The CDC Thinks You Drink Too Much

If you’ve had twelve alcoholic drinks in the past year, the Center for Disease Control (CDC) considers you a “regular drinker.” That’s right: twelve drinks in one year. If you’re a woman and you’ve had an average of more than one drink a day, the agency considers you a “heavy drinker.” (For men, it’s two drinks).

In a recent Slate review of the new movie Smashed, Jake Blumgart points out the absurdity of these CDC standards:

The agency’s definition of “heavy drinking”—an average of more than one drink a day for a woman—could make my mom, a wine-with-dinner lady, sound like Cersei Lannister. My personal experiences of doctors scolding against any overindulgence, ever—no matter the weddings, birthdays, or neighborhood dance parties—leave me feeling exasperated and not disposed to consider their opinion.

Such rigid definitions don’t seem helpful and smack of pathologizing a behavior—drinking with your friends, or even alone in moderation—that has served humanity well since our ancestors settled down for a beer and a bit of civilization. […]  Overly puritanical government and medical cautions against alcohol consumption, which contrast so markedly with the experience of many, could lead drinkers to totally blow off these recommendations.

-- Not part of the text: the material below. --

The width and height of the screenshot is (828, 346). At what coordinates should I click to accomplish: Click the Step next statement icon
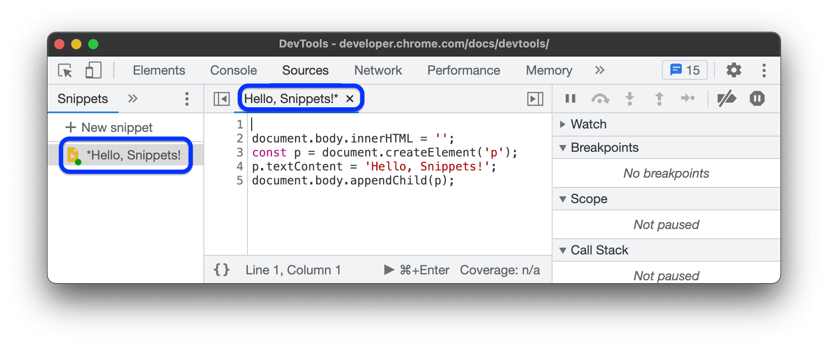pos(688,98)
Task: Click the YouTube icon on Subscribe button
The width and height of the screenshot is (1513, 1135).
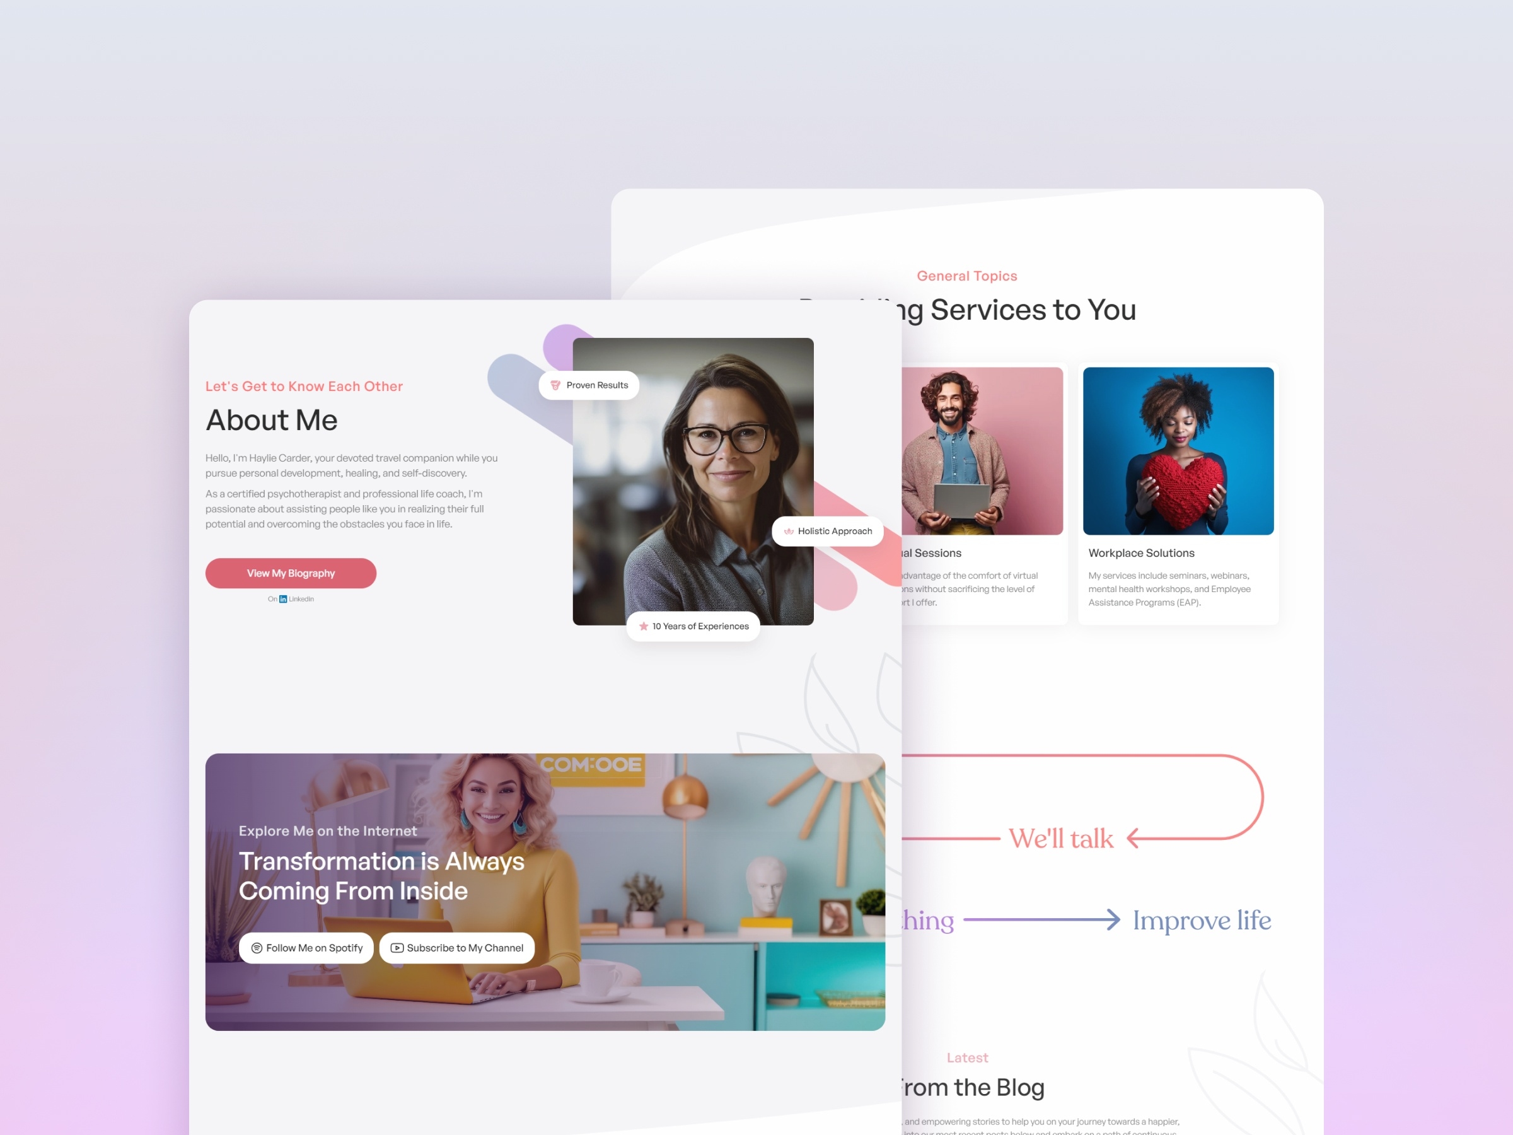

Blumgart makes a good point. What’s the point of federal health and safety standards that few people will take seriously? When agencies like the CDC are over-cautious and over-stringent, they undermine their authority. And never mind their statistics!  The CDC says 50.9% of Americans are regular drinkers—but given what the agency considers “regular,” that statistic is fairly meaningless.